GOAL OF THE EXERCISE:
Reproduction without pictures: print every entry precisely as written.

DATA IN THIS EXERCISE:

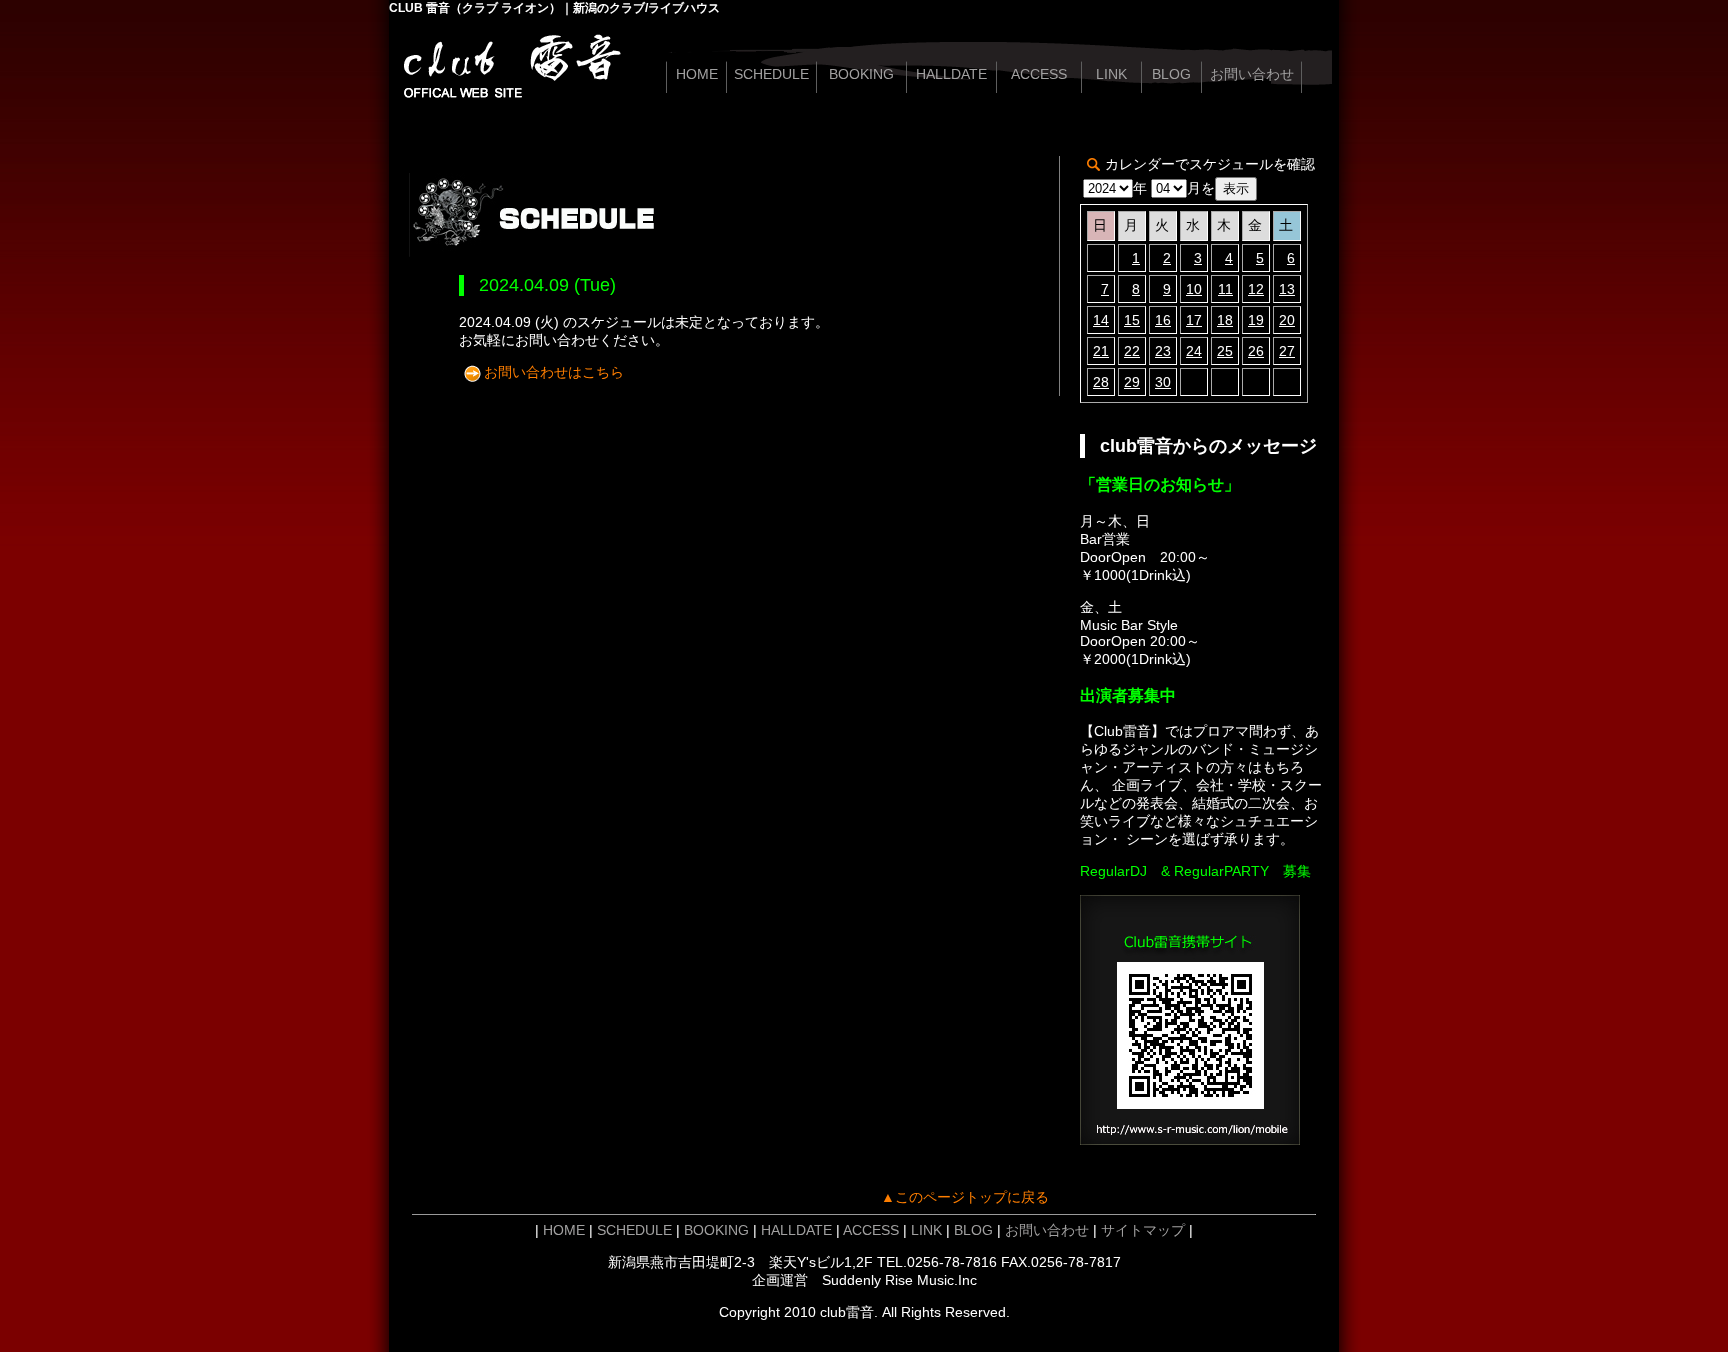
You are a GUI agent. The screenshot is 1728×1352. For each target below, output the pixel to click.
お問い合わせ (1252, 74)
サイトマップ (1143, 1230)
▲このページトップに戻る (965, 1197)
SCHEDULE (771, 74)
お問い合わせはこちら (554, 372)
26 (1256, 351)
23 (1163, 351)
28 (1101, 382)
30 (1163, 382)
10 (1194, 289)
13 (1287, 289)
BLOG (1171, 74)
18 (1225, 320)
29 (1132, 382)
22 (1132, 351)
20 (1287, 320)
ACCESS (1039, 74)
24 (1194, 351)
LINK (1111, 74)
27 (1287, 351)
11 (1225, 289)
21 (1101, 351)
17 (1194, 320)
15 (1132, 320)
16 (1163, 320)
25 (1225, 351)
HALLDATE (951, 74)
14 (1101, 320)
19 (1256, 320)
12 (1256, 289)
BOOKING (861, 74)
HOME (697, 74)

THE COMPLETED TASK:
You are a GUI agent. The screenshot is 1728×1352. For each target below, output the pixel to click.
お問い合わせ (1252, 74)
サイトマップ (1143, 1230)
▲このページトップに戻る (965, 1197)
SCHEDULE (771, 74)
お問い合わせはこちら (554, 372)
26 (1256, 351)
23 (1163, 351)
28 (1101, 382)
30 (1163, 382)
10 (1194, 289)
13 (1287, 289)
BLOG (1171, 74)
18 (1225, 320)
29 (1132, 382)
22 (1132, 351)
20 (1287, 320)
ACCESS (1039, 74)
24 (1194, 351)
LINK (1111, 74)
27 (1287, 351)
11 (1225, 289)
21 (1101, 351)
17 (1194, 320)
15 (1132, 320)
16 (1163, 320)
25 (1225, 351)
HALLDATE (951, 74)
14 (1101, 320)
19 (1256, 320)
12 (1256, 289)
BOOKING (861, 74)
HOME (697, 74)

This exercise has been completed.